Last week I wrote an article for The Conversation about the legacy of mash-up pop band The Avalanches, whose last record dropped shortly after the dawn of “the new millennium.” I really enjoyed working with the site and their editors were fantastic, but I ended up writing twice as much as they could print. Below is my original draft, which features a lot more history of the band, and more theorizing about how technologies like sampling, record albums and digital music have changed the way music gets produced. Basically, I don’t think a band like The Avalanches could have emerged much earlier or much later in time — their record wouldn’t have been possible in 1997, and wouldn’t have been commercially viable by 2003. It will be interesting to hear what their new album sounds like in a few weeks. Here’s the original piece:
Can The Avalanches flourish in a pop music world remade in their own image?
Sampling pioneers The Avalanches are returning with a new record 16 years after their only major release. Their first album, 2000’s Since I Left You, has been dubbed a modern classic.
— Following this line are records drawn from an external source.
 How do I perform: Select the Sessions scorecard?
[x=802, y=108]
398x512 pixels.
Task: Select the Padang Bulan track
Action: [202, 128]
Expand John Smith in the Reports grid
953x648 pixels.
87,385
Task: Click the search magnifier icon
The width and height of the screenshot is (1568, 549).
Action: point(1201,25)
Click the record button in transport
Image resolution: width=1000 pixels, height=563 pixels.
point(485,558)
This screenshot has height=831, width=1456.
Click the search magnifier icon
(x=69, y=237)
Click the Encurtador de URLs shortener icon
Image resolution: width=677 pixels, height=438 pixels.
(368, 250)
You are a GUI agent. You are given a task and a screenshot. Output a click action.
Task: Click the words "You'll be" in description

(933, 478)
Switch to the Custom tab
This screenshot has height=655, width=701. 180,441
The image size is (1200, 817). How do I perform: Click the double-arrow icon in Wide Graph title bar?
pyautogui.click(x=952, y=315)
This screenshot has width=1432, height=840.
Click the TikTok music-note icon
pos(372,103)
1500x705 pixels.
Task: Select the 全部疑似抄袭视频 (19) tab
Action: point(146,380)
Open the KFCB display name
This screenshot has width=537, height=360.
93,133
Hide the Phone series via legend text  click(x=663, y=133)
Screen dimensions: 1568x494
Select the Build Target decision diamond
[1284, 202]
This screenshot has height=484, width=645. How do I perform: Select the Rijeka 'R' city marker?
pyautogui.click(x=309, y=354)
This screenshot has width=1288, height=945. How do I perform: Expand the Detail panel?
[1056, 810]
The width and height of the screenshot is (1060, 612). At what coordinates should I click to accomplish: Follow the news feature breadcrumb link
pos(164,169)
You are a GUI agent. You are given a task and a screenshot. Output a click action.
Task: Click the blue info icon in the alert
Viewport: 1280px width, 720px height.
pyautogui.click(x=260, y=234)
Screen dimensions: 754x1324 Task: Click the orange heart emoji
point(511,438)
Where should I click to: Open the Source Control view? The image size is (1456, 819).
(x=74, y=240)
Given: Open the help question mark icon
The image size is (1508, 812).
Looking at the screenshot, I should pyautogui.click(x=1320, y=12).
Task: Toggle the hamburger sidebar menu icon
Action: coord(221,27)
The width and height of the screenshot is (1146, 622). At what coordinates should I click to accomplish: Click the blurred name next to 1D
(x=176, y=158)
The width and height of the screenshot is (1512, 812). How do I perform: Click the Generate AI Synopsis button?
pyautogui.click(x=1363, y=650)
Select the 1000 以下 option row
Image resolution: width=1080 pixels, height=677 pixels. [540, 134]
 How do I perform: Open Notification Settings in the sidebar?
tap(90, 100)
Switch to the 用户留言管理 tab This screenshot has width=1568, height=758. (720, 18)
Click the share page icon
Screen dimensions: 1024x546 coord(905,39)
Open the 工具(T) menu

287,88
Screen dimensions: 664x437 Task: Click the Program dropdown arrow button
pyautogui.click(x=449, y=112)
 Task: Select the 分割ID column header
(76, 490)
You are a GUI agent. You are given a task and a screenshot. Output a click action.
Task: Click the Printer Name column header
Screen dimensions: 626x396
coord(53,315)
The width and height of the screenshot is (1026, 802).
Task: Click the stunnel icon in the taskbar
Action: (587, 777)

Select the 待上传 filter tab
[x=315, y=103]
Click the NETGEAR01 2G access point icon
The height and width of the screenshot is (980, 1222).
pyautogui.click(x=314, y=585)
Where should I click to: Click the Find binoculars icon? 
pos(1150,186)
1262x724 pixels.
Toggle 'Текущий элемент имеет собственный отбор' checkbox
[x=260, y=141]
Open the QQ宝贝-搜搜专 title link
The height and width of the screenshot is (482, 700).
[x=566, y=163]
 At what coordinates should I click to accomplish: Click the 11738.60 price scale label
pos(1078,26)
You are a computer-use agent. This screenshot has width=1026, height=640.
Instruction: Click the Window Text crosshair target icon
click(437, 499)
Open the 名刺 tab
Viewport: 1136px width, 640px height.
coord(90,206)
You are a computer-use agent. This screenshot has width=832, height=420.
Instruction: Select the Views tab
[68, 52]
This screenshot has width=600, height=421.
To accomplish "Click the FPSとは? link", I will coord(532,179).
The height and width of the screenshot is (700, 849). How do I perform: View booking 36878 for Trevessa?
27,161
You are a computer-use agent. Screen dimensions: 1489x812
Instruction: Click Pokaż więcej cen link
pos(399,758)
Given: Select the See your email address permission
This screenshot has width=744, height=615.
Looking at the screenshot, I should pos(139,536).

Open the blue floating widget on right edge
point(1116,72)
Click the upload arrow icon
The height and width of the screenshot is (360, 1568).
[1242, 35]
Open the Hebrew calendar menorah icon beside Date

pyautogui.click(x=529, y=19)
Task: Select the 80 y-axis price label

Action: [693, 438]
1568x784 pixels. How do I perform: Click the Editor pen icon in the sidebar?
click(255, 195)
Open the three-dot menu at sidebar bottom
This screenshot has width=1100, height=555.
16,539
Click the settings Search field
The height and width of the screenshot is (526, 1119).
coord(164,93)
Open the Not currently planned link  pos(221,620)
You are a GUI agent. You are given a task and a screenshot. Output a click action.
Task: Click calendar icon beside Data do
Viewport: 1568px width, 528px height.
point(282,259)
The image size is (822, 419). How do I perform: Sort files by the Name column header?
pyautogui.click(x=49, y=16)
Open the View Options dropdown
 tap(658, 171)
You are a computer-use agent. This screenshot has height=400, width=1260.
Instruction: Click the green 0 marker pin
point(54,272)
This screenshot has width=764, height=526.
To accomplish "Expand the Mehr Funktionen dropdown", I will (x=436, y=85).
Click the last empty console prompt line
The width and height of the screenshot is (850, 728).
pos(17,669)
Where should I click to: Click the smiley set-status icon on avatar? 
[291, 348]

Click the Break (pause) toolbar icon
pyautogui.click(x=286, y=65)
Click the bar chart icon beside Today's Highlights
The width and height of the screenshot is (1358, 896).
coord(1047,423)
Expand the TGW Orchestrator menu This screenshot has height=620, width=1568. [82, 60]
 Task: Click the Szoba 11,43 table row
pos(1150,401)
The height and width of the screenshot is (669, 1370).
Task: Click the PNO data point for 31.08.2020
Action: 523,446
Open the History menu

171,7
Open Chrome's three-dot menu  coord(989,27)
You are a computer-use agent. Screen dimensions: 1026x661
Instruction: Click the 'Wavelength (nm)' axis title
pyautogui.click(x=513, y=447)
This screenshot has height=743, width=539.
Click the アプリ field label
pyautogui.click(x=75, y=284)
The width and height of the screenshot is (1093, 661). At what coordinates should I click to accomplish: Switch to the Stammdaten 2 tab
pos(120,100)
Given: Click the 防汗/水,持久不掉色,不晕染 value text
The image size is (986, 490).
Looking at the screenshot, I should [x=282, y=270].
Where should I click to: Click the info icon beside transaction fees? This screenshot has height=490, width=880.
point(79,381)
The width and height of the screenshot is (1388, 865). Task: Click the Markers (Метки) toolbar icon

A joyous, witty and funky melange of more than 3,500 samples, taken from vinyl albums bought in op shops, it sold more than 600,000 copies and influenced a generation of musicians.
The Avalanche’s brand of sample-saturated electronic music was unique in 2000. And their organization as enigmatic, amorphous collective challenged conventional ideas of what a band could be.
But the Melbourne-based band are reemerging to a world of pop music remade in their own image. Sixteen years on from Since I Left You, the music industry has transformed. It brims with samples, superproducers and music that is largely produced and consumed on computers.
The cut-up aesthetic that The Avalanches used so brilliantly in songs like the unforgettable Frontier Psychiatrist can be seen all over the Internet, not just in music, but also in the form of memes and GIFs that re-purpose and re-contextualise older media in evocative or amusing ways. Sampling existing material has become one of the most common ways that people communicate online.